**WHAT THE TASK REQUIRES**
Reproduce the top of the data verbatim, through and including the line that contains "The width and height of the screenshot is (1109, 929).".

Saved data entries
--------------------------------------------------

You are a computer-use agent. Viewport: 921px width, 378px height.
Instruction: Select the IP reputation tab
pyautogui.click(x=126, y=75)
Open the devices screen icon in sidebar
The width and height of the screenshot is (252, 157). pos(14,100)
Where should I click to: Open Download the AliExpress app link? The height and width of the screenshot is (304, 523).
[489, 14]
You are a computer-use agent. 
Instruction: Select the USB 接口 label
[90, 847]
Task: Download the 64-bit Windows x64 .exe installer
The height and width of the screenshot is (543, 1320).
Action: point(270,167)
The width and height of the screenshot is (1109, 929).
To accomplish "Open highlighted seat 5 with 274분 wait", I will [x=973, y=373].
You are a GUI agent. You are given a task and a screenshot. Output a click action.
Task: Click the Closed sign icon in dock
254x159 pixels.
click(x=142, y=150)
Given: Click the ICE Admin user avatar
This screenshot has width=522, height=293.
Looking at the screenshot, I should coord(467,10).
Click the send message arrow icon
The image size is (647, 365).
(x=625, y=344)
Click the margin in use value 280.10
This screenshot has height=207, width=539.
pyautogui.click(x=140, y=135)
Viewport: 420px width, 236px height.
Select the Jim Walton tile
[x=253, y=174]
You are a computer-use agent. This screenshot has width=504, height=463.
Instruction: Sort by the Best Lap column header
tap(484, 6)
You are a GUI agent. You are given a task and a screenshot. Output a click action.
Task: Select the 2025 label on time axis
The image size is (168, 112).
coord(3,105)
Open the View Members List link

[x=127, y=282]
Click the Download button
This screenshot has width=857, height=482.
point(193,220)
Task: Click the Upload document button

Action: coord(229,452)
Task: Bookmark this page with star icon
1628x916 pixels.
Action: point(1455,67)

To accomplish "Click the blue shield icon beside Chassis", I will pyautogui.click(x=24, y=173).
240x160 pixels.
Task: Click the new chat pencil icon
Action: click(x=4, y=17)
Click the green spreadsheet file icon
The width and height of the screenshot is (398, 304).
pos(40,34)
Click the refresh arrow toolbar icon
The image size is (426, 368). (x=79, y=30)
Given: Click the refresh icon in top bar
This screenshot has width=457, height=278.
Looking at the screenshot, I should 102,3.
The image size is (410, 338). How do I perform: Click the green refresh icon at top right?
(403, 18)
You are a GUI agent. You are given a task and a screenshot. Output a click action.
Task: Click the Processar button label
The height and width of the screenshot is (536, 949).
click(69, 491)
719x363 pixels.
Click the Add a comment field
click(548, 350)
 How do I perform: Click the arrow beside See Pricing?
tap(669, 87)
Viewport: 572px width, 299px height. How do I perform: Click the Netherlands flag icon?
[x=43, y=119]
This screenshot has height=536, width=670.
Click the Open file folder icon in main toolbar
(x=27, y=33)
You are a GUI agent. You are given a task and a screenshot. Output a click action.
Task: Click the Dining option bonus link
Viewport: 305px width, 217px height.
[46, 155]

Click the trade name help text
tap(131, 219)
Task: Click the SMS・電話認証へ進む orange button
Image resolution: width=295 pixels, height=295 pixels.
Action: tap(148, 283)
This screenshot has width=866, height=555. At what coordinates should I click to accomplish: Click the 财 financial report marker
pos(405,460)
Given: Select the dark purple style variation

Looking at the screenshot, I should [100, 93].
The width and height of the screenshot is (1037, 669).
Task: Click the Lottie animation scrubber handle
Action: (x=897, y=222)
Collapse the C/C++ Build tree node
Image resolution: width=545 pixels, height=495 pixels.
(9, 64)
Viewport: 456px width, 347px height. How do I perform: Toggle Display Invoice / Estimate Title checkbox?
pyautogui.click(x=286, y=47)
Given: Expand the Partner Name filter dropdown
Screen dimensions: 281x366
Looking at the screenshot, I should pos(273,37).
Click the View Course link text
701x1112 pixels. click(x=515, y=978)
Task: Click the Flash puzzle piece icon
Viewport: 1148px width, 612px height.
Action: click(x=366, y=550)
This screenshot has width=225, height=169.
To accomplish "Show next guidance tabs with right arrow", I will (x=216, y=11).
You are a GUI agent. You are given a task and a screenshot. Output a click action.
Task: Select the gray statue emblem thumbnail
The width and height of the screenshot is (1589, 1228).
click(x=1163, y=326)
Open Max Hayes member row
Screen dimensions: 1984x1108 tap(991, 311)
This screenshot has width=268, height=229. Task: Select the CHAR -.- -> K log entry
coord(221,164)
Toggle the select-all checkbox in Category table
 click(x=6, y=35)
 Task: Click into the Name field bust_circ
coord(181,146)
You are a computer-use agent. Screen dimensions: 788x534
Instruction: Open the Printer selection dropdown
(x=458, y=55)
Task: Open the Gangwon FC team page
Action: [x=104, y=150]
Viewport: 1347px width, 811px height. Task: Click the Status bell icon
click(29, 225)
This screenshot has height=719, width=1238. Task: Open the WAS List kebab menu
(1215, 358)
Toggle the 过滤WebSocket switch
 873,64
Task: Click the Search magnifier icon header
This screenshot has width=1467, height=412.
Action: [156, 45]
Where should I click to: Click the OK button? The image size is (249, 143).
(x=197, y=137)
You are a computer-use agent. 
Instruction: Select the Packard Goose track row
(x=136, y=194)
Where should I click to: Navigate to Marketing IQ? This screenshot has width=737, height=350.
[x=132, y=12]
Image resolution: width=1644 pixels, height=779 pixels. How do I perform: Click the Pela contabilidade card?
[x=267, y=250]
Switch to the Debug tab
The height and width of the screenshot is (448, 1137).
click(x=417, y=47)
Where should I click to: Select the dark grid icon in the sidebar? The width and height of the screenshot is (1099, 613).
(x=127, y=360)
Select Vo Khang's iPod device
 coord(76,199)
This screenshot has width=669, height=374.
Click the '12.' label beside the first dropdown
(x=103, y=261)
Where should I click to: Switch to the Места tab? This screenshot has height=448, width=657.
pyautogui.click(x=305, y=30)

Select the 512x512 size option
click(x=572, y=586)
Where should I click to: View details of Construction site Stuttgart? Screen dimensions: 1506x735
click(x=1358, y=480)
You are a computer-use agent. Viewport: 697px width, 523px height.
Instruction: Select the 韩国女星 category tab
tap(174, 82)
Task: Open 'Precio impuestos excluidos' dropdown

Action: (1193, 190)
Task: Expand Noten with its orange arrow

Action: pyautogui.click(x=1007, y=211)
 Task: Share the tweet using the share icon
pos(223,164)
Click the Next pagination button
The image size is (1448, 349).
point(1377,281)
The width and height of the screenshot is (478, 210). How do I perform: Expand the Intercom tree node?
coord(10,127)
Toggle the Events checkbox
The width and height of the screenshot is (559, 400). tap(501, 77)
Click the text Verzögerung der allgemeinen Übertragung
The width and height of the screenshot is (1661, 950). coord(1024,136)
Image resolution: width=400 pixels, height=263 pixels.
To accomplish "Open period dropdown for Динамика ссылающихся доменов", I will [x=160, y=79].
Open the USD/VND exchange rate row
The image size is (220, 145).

--------------------------------------------------

**SOLUTION TO THE EXERCISE**
You are a computer-use agent. Viewport: 921px width, 378px height.
Instruction: Select the IP reputation tab
pyautogui.click(x=126, y=75)
Open the devices screen icon in sidebar
The width and height of the screenshot is (252, 157). pos(14,100)
Where should I click to: Open Download the AliExpress app link? The height and width of the screenshot is (304, 523).
[489, 14]
You are a computer-use agent. 
Instruction: Select the USB 接口 label
[90, 847]
Task: Download the 64-bit Windows x64 .exe installer
The height and width of the screenshot is (543, 1320).
Action: point(270,167)
The width and height of the screenshot is (1109, 929).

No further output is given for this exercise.